Data items
+-------+
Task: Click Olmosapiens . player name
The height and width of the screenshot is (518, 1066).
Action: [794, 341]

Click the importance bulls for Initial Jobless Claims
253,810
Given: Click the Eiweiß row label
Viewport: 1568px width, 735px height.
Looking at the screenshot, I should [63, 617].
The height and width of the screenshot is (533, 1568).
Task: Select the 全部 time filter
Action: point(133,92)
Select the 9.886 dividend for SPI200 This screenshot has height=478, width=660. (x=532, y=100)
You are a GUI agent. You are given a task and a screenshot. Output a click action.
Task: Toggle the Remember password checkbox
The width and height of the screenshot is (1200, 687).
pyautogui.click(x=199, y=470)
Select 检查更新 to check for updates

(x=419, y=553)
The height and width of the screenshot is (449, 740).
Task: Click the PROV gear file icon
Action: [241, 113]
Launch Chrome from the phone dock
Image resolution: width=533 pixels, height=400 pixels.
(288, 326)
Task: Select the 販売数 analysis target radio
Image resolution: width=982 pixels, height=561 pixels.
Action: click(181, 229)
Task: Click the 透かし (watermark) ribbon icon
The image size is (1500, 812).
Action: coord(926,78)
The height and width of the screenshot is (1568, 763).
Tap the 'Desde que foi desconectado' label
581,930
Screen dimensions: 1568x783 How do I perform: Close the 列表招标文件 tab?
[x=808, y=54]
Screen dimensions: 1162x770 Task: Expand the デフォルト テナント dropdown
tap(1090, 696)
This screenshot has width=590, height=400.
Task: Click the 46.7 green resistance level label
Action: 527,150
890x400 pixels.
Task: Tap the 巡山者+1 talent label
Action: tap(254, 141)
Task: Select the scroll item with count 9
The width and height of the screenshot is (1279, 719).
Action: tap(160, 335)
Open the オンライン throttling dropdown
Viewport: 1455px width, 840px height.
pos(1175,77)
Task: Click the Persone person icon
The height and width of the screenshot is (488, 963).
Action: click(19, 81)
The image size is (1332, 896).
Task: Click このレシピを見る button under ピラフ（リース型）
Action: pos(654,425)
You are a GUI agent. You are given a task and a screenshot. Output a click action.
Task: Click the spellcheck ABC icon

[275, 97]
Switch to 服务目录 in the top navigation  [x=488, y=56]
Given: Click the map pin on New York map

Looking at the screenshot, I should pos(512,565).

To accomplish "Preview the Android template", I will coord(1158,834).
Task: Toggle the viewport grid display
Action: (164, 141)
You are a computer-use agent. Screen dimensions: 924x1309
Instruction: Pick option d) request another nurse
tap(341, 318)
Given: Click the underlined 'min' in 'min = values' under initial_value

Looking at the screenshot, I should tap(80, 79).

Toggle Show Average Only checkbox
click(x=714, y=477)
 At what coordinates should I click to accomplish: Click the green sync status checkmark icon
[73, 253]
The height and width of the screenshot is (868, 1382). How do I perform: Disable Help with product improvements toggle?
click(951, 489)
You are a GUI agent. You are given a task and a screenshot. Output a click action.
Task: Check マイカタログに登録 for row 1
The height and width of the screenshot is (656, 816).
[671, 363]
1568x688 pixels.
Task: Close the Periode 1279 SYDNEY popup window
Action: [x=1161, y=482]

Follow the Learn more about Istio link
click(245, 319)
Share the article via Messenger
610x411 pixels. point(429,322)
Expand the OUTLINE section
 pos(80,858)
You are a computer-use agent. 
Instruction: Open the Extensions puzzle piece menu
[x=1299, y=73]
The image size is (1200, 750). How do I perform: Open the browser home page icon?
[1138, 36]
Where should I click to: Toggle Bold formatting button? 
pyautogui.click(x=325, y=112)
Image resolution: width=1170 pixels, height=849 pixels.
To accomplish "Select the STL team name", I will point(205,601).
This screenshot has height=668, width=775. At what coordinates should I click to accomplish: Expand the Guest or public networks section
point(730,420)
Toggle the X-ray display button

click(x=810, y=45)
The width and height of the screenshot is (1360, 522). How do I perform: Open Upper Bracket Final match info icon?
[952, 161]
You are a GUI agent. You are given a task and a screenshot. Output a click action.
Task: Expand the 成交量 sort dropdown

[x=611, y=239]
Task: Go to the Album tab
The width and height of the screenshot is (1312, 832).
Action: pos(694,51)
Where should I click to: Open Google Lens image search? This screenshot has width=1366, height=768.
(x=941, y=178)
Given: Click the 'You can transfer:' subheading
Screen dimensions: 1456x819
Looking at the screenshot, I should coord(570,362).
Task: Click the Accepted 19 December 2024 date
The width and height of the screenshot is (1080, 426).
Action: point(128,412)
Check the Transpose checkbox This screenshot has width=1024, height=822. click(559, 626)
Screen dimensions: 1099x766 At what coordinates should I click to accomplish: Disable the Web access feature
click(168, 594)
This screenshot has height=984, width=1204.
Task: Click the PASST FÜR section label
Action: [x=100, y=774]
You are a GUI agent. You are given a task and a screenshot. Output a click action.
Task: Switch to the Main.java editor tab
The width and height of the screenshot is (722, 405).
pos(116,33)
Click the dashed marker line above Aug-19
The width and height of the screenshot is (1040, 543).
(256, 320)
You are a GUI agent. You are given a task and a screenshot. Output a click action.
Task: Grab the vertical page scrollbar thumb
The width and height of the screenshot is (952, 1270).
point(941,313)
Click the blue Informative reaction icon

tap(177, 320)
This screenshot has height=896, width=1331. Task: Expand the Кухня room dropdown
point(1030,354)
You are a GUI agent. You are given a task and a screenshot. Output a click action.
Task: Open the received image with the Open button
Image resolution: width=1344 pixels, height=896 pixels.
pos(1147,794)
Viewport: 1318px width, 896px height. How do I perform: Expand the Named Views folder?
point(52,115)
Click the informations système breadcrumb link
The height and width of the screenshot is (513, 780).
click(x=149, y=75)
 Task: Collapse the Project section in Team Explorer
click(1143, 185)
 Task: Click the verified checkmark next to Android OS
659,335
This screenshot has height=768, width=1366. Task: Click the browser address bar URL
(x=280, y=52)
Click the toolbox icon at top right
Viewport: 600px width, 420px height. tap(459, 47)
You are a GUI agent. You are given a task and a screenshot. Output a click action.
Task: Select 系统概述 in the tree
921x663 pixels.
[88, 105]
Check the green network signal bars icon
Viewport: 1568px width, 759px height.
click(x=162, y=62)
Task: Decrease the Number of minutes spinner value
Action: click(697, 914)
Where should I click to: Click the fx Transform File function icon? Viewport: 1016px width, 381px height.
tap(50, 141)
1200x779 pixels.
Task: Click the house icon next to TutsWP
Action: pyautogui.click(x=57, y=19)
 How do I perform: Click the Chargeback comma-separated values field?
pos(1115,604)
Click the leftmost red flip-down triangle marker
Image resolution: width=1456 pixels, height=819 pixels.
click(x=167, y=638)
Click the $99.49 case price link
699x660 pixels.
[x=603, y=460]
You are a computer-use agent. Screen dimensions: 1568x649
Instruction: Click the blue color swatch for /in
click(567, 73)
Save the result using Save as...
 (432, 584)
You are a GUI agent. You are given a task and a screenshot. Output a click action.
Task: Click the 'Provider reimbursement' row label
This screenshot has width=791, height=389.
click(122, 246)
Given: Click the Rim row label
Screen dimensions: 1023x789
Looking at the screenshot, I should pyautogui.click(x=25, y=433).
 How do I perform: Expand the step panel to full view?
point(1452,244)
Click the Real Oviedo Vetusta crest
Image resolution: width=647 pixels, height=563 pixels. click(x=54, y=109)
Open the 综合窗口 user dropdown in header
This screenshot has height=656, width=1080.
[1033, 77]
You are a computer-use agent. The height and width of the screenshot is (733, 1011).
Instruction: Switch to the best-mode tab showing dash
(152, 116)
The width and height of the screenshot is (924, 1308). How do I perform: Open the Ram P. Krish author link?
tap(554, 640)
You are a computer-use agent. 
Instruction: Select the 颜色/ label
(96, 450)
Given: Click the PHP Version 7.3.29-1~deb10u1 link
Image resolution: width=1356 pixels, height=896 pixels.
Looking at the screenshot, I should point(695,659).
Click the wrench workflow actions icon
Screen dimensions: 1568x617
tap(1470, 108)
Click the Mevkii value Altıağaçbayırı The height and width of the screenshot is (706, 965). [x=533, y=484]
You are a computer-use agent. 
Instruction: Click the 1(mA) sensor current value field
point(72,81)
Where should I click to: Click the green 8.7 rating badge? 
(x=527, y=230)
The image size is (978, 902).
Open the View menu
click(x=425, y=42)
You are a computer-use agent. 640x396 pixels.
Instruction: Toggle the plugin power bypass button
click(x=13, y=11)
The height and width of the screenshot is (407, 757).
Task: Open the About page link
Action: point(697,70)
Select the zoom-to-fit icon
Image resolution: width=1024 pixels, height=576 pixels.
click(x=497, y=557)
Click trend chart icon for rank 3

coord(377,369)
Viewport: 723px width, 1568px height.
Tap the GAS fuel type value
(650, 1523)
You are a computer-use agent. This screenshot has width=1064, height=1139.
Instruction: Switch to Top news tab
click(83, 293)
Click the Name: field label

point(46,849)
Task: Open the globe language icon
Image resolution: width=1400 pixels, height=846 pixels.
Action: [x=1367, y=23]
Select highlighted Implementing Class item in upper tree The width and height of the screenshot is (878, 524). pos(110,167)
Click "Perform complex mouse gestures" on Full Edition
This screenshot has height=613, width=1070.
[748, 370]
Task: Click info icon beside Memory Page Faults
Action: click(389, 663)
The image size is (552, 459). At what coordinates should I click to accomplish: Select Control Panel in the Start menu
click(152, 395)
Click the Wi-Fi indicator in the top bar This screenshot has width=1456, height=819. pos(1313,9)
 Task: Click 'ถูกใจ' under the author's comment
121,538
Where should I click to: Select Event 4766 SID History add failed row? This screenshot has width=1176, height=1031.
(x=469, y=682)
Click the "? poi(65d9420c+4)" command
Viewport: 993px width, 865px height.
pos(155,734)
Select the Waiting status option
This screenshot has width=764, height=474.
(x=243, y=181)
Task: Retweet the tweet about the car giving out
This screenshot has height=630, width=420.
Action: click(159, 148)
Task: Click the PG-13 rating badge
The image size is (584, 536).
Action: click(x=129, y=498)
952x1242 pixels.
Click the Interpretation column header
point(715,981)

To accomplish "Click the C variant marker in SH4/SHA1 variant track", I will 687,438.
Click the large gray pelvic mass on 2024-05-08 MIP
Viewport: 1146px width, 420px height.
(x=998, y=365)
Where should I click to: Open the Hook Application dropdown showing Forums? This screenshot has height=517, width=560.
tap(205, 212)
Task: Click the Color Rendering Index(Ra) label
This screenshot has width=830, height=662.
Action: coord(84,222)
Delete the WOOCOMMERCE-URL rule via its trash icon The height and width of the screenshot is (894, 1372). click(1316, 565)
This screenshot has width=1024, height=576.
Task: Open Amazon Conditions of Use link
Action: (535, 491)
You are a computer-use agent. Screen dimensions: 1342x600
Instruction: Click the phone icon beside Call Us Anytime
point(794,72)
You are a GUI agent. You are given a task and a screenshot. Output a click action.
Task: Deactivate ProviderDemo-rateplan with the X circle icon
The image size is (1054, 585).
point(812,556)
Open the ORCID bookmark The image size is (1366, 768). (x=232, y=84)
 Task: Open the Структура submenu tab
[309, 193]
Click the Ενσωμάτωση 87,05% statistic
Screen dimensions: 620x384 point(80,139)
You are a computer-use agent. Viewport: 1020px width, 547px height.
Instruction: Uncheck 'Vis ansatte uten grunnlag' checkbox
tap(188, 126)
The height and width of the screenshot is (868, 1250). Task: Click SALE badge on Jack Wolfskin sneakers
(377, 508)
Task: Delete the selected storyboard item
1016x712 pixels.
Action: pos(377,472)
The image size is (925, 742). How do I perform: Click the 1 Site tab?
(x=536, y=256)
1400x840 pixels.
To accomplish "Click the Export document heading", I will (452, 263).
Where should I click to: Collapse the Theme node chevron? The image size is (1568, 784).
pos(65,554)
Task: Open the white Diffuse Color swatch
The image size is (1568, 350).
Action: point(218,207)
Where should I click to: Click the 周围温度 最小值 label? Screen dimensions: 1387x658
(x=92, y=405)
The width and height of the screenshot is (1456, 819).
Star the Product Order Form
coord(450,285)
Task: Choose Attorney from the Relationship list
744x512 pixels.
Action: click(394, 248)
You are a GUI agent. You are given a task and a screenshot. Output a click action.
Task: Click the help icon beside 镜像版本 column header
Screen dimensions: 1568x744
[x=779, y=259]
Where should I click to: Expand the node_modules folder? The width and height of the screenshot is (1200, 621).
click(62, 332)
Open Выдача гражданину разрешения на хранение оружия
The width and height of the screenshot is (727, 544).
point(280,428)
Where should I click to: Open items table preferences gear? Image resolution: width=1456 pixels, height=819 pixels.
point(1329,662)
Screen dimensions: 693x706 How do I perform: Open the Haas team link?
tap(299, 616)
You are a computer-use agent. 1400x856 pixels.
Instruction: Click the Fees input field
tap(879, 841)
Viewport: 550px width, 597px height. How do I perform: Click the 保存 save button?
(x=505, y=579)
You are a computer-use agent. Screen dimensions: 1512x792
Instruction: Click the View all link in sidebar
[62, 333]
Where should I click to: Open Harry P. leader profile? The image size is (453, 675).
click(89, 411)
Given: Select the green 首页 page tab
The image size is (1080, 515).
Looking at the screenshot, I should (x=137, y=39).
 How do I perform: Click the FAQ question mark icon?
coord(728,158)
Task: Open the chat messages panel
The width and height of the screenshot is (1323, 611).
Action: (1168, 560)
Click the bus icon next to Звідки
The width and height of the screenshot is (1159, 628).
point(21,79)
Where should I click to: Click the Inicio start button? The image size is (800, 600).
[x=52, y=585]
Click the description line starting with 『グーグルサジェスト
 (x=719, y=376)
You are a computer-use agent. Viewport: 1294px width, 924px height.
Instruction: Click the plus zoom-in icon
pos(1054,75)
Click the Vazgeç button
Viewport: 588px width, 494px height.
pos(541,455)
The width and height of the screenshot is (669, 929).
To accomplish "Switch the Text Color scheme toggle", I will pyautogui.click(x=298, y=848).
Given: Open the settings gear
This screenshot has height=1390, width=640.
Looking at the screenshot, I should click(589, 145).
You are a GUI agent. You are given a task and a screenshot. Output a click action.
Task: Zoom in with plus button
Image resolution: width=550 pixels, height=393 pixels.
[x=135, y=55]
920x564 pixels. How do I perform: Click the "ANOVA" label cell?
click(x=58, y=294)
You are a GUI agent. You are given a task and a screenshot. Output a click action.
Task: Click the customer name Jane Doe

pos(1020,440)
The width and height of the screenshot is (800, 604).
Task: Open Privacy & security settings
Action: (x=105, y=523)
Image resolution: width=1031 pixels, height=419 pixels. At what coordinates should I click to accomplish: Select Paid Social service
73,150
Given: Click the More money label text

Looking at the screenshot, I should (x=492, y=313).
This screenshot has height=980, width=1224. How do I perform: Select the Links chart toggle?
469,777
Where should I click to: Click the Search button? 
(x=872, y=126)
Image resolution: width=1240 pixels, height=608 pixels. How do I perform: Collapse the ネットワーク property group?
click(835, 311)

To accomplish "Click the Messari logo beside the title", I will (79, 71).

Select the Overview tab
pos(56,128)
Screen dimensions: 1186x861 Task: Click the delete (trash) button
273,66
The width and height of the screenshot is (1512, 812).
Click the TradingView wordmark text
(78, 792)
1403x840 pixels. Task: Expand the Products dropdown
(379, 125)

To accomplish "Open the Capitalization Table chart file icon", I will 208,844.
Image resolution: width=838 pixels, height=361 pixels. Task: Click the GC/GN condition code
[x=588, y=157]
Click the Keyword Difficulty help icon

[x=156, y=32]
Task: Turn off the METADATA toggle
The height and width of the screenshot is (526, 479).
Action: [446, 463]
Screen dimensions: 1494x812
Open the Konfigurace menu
+-------+
Direction —
Put the section of the lines above that opens with the line containing "Viewport: 1318px width, 896px" and closes with the line containing "[x=603, y=460]" into a numbered list, including both of those lines and leaving out any blank lines.

Expected answer —
1. Viewport: 1318px width, 896px height. How do I perform: Expand the Named Views folder?
2. point(52,115)
3. Click the informations système breadcrumb link
4. The height and width of the screenshot is (513, 780).
5. click(x=149, y=75)
6.  Task: Collapse the Project section in Team Explorer
7. click(1143, 185)
8.  Task: Click the verified checkmark next to Android OS
9. 659,335
10. This screenshot has height=768, width=1366. Task: Click the browser address bar URL
11. (x=280, y=52)
12. Click the toolbox icon at top right
13. Viewport: 600px width, 420px height. tap(459, 47)
14. You are a GUI agent. You are given a task and a screenshot. Output a click action.
15. Task: Select 系统概述 in the tree
16. 921x663 pixels.
17. [88, 105]
18. Check the green network signal bars icon
19. Viewport: 1568px width, 759px height.
20. click(x=162, y=62)
21. Task: Decrease the Number of minutes spinner value
22. Action: click(697, 914)
23. Where should I click to: Click the fx Transform File function icon? Viewport: 1016px width, 381px height.
24. tap(50, 141)
25. 1200x779 pixels.
26. Task: Click the house icon next to TutsWP
27. Action: pyautogui.click(x=57, y=19)
28.  How do I perform: Click the Chargeback comma-separated values field?
29. pos(1115,604)
30. Click the leftmost red flip-down triangle marker
31. Image resolution: width=1456 pixels, height=819 pixels.
32. click(x=167, y=638)
33. Click the $99.49 case price link
34. 699x660 pixels.
35. [x=603, y=460]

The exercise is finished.